WORK REQUEST ▸ Take the entries below and print only the lines from the one with "The width and height of the screenshot is (922, 474)." through the one with "The width and height of the screenshot is (1280, 800).", exactly as they stand, both ends included.
----
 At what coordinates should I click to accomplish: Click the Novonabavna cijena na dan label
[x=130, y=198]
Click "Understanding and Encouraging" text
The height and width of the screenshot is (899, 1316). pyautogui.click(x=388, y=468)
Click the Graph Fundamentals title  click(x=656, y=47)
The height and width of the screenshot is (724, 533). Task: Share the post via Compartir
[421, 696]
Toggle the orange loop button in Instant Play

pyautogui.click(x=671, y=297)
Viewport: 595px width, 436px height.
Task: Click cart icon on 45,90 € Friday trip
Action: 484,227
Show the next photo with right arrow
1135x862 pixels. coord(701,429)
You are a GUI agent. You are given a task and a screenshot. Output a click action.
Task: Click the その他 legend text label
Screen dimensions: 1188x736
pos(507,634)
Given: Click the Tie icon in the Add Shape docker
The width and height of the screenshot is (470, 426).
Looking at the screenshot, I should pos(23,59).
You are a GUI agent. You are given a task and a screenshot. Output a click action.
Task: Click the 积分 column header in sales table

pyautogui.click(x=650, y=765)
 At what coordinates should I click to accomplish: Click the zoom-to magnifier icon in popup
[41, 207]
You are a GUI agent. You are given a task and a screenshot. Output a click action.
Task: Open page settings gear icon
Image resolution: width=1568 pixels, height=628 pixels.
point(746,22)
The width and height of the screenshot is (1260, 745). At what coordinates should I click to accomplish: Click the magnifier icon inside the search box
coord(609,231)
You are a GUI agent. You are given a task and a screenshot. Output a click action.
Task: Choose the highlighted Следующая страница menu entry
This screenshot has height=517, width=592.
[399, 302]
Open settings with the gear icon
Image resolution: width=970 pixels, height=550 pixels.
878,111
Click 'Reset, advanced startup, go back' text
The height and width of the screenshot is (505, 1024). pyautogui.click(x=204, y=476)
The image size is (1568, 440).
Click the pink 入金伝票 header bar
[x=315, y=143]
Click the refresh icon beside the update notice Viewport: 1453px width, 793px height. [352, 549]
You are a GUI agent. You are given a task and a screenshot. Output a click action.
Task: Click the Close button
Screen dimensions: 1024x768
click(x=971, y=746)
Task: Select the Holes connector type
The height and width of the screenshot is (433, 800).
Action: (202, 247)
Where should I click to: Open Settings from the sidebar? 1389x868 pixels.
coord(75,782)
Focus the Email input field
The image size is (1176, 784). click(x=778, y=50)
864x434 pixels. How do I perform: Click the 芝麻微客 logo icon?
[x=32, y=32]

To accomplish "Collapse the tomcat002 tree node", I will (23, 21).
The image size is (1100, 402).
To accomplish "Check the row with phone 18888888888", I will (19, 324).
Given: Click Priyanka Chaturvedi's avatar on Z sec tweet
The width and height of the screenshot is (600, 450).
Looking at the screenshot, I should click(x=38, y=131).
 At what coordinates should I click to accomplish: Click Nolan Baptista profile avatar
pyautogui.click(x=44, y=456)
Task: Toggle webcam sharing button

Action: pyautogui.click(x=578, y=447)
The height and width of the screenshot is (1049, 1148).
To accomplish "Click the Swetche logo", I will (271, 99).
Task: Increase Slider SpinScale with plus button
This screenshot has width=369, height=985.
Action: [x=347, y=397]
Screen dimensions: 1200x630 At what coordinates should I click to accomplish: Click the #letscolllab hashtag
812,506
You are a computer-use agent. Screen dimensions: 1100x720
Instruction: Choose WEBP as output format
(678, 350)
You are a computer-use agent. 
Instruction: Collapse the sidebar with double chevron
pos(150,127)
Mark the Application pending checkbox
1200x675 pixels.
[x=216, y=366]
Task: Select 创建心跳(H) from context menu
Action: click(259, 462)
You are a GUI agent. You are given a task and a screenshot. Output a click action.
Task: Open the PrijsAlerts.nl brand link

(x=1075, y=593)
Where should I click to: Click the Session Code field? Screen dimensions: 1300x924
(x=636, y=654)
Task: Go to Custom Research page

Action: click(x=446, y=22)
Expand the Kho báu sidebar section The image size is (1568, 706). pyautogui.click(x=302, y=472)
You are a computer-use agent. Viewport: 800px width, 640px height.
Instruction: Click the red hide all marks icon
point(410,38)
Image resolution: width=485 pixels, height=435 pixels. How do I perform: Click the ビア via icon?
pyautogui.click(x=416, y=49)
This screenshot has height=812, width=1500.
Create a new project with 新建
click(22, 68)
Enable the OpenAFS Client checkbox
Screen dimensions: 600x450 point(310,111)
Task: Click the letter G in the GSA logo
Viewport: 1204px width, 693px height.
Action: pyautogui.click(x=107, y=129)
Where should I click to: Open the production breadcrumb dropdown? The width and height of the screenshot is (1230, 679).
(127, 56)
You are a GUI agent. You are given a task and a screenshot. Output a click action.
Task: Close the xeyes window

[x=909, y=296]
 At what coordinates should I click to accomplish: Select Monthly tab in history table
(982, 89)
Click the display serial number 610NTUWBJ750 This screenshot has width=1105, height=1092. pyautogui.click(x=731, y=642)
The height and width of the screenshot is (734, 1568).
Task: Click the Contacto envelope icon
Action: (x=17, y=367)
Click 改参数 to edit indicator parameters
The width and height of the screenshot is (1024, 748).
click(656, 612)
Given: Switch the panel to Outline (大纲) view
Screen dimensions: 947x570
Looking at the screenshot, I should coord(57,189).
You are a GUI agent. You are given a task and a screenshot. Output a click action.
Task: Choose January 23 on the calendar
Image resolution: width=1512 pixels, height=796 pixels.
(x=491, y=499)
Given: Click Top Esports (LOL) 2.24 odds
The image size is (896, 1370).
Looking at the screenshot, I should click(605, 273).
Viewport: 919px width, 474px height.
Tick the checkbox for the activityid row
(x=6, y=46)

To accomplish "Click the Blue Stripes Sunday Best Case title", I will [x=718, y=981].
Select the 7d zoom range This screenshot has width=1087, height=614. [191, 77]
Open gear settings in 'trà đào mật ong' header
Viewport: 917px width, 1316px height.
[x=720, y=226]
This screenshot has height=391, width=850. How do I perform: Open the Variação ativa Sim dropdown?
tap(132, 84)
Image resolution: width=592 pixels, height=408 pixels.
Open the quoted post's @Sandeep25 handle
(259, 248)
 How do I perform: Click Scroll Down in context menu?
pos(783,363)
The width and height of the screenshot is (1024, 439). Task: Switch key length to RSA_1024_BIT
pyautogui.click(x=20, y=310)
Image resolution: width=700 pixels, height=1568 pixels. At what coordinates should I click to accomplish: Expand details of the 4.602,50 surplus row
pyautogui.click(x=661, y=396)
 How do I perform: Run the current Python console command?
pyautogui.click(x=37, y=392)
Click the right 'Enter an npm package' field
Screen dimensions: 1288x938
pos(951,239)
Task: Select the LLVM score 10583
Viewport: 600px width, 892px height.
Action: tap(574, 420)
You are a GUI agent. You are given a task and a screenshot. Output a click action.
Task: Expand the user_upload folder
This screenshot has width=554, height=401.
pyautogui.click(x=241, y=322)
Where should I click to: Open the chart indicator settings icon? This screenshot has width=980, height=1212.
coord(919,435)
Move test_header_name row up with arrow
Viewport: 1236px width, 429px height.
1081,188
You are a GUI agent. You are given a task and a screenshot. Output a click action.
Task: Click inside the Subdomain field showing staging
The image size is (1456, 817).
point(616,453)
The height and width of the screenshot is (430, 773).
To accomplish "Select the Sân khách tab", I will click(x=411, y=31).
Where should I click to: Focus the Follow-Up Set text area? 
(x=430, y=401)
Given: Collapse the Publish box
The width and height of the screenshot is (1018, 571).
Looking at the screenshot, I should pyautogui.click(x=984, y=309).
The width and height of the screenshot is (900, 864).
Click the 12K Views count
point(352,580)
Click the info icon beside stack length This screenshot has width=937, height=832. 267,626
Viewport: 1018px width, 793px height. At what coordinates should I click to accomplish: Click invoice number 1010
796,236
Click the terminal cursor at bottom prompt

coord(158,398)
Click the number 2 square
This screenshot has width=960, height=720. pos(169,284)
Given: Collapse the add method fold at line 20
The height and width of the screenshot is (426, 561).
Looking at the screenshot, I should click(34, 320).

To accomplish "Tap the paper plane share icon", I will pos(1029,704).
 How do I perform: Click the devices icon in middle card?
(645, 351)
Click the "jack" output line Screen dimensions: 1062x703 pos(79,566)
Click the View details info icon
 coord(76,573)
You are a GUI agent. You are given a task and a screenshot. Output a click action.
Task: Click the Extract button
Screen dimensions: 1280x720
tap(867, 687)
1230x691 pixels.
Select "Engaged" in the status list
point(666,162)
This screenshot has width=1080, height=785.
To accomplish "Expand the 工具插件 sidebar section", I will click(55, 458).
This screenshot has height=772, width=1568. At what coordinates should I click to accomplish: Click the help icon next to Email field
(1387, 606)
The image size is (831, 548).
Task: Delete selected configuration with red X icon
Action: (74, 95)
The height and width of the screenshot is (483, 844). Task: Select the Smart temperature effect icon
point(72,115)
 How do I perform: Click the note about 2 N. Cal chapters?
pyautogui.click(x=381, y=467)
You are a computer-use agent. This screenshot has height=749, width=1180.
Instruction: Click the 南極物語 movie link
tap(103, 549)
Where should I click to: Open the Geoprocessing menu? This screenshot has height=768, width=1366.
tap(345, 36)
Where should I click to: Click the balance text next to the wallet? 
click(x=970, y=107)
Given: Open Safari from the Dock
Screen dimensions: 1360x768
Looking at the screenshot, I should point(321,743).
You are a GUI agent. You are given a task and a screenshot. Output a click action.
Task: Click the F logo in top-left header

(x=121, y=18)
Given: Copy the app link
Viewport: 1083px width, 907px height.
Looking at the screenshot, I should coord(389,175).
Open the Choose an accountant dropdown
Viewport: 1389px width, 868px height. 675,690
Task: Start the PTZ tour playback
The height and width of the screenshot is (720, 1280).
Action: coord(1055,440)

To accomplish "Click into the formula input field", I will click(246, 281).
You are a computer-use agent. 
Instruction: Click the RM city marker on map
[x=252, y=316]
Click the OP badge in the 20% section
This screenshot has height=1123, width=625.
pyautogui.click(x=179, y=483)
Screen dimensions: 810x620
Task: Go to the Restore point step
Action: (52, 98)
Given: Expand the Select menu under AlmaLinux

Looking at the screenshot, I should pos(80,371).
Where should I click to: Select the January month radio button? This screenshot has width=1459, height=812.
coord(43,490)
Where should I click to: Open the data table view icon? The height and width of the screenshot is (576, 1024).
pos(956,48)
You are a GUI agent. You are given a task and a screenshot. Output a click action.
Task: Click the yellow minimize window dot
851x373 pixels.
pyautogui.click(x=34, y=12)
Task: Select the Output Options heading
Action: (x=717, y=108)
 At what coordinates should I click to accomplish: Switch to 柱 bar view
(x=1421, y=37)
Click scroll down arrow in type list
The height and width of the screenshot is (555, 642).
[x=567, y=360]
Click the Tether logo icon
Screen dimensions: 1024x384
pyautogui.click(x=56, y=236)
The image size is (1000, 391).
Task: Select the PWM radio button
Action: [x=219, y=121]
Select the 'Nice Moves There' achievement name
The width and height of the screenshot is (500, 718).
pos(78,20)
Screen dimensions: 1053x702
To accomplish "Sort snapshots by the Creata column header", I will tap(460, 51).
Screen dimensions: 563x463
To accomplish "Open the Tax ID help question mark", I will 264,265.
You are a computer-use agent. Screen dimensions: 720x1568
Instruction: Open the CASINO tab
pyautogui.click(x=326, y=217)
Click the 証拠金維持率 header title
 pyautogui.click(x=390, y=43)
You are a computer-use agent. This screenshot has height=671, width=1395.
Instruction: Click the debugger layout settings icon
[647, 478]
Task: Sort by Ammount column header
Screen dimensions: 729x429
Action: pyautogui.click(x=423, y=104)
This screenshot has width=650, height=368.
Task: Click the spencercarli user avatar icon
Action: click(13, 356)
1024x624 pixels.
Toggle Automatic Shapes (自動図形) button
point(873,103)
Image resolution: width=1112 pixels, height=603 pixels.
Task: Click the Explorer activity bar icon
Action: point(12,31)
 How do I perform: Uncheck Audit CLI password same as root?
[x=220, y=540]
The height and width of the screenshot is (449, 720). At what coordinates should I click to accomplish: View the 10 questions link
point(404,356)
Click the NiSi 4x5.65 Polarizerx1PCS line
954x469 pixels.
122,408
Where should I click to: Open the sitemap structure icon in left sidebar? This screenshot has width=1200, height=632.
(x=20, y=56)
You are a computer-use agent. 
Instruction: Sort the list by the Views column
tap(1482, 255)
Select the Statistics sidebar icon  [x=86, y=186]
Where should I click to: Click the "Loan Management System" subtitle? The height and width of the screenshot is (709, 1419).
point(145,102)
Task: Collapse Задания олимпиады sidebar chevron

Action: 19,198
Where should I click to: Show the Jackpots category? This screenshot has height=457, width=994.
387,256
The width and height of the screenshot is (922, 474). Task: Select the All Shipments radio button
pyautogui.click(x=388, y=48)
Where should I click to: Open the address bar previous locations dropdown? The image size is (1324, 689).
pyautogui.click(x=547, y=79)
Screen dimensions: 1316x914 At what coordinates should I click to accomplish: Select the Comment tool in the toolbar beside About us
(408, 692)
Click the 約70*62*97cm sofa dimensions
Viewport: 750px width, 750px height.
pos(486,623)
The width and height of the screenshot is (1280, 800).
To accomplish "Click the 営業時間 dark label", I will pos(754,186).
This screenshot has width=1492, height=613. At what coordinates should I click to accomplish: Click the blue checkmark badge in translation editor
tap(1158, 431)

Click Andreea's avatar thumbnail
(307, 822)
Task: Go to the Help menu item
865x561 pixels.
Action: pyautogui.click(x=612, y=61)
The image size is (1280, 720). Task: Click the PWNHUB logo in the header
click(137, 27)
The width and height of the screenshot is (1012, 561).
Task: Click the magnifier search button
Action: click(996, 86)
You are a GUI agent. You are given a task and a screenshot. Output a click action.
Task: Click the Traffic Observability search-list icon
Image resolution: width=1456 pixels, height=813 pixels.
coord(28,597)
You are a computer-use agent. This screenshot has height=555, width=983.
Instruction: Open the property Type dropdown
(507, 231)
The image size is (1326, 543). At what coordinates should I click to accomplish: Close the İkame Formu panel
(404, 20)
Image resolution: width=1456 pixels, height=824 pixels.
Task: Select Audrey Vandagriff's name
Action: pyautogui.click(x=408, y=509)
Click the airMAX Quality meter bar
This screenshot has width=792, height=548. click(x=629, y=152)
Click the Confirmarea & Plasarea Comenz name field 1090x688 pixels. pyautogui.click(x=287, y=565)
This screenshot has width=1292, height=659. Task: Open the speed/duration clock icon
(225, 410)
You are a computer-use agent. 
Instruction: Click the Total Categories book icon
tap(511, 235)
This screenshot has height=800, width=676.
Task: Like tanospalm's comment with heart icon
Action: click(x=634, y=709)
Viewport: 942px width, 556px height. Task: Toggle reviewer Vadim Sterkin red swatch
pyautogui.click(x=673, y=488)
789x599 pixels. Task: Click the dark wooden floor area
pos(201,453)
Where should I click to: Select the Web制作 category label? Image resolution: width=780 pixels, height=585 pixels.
----
REPLY TO THE EXERCISE ▸
The width and height of the screenshot is (922, 474). Task: Select the All Shipments radio button
pyautogui.click(x=388, y=48)
Where should I click to: Open the address bar previous locations dropdown? The image size is (1324, 689).
pyautogui.click(x=547, y=79)
Screen dimensions: 1316x914 At what coordinates should I click to accomplish: Select the Comment tool in the toolbar beside About us
(408, 692)
Click the 約70*62*97cm sofa dimensions
Viewport: 750px width, 750px height.
pos(486,623)
The width and height of the screenshot is (1280, 800).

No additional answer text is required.